Colombian President Juan Manuel Santos, campaigning for a second term, is basing his bid on his confidence he will conclude a peace deal to end Latin America’s oldest leftist insurgency.
Perhaps fittingly, the first round presidential vote, set for May 25, comes just two days before the 50th anniversary of the uprising by the Revolutionary Armed Forces of Colombia (FARC).
The conflict is responsible for hundreds of thousands of deaths and displacing about 5 million people.
“We can’t condemn further generations of Colombians to a never-ending and pointless war,” Santos said in an exclusive interview.
However, even with a peace deal, the hardest work will still remain: Preventing the former rebels from “transforming themselves into a new criminal structure,” by creating an “efficient reintegration program,” Santos said.
According to authorities, the rebel group still has about 7,000 fighters.
Santos said the “post conflict period could last up to 10 years.”
Halfway through his first term, in late 2012, the center-right leader, who as defense minister inflicted on the FARC some of its worst military losses, announced the opening of peace talks with the rebel group.
OPTIMISM
Santos now professes himself “more optimistic” of success than at the beginning of the talks, the fourth attempt to negotiate peace with the FARC.
“A final agreement ending the conflict is possible before the end of this year,” he said, noting that the two sides have already struck deals on two items of the five-point agenda.
Within Santos’ entourage, they say it is also possible an agreement will be reached before the May 25 presidential poll on the topic currently under discussion: trafficking of cocaine, of which Colombia is the world’s largest producer.
For many rural Colombians, supported by the FARC, coca — the plant used to make cocaine — is the cash crop they survive on.
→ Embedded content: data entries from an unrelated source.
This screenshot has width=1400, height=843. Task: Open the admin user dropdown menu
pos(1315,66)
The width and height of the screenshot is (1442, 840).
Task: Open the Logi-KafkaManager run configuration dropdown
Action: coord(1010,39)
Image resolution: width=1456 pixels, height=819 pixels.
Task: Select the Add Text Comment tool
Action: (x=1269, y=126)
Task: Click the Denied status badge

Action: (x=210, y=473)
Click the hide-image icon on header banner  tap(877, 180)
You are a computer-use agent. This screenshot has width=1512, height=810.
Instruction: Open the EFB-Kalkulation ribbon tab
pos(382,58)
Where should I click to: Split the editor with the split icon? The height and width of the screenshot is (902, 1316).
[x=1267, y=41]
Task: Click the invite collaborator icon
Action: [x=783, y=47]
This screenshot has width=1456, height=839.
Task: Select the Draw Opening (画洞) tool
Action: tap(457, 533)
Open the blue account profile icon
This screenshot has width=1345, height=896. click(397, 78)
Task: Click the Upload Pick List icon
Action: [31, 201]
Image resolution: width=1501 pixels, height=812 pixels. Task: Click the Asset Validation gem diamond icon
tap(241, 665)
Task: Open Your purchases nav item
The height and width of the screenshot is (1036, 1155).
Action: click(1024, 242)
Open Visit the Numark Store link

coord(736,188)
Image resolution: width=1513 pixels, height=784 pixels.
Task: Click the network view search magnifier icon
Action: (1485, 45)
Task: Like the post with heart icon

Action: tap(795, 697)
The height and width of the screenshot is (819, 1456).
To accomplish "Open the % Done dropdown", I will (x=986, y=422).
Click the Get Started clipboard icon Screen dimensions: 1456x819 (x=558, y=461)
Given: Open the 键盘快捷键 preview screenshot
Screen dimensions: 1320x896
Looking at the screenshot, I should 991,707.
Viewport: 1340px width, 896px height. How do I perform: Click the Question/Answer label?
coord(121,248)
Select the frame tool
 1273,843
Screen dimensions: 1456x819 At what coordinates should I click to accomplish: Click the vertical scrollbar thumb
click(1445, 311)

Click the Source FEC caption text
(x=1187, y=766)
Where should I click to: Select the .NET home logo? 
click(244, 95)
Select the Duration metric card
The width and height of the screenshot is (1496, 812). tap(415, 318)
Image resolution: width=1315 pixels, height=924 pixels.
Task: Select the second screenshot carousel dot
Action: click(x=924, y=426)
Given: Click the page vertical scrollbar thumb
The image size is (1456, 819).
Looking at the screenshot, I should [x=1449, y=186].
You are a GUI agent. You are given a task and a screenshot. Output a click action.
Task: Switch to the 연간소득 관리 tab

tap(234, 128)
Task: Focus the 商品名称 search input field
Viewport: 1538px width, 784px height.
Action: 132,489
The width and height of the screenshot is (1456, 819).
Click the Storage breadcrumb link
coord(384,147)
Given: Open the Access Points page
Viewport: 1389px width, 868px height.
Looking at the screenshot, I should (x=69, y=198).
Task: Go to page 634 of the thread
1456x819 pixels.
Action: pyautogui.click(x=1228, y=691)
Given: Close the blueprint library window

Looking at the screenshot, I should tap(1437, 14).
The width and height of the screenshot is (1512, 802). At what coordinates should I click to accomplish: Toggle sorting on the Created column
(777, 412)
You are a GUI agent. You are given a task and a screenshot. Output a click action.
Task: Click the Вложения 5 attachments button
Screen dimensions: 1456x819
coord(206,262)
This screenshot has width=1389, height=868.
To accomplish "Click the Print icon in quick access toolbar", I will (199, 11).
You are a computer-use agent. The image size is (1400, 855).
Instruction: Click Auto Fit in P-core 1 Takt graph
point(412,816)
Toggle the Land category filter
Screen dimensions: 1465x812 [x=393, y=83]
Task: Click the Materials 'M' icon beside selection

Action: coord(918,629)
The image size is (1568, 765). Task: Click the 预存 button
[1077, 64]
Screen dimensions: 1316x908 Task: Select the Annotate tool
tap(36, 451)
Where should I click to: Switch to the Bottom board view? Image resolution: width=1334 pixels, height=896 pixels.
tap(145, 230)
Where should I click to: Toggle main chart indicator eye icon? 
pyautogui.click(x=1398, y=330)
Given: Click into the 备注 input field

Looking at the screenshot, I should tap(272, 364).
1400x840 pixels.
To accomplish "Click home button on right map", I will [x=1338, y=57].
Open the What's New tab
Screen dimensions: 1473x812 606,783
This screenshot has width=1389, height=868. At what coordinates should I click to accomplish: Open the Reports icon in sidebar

Drug trafficking is big business, Santos said, for rebels as well as for criminal gangs — whose numbers, in part, can be traced to former members of rightwing paramilitary groups that sprang up in opposition to the rebels.
OPPOSITION
“Peace has many enemies: some because they see a political benefit to opposing it, and others because they get rich off the war or because they have gotten illegal advantages, like land they’ve seized from peasants,” the president said.
His government has pushed a program aiming to return about 2 million hectares to 400,000 families — but many who have tried to benefit, and their representatives, have been killed. The UN counted about 30 victims in 2012.
Santos’ main rival in the upcoming vote is likely to be his predecessor, Alvaro Uribe.
The conservative former leader, who has pushed a hardline policy against the FARC, is now a senator and is focusing his campaign on fighting “impunity” for the rebels — a sensitive issue in Colombia.
“Justice should support and not be an obstacle to peace,” said Santos, who advocates measures that include the possibility of suspending jail terms in exchange for confessions.
However, he added what he called an “indispensable clarification: “There will be no impunity for crimes against humanity or systematic war crimes.”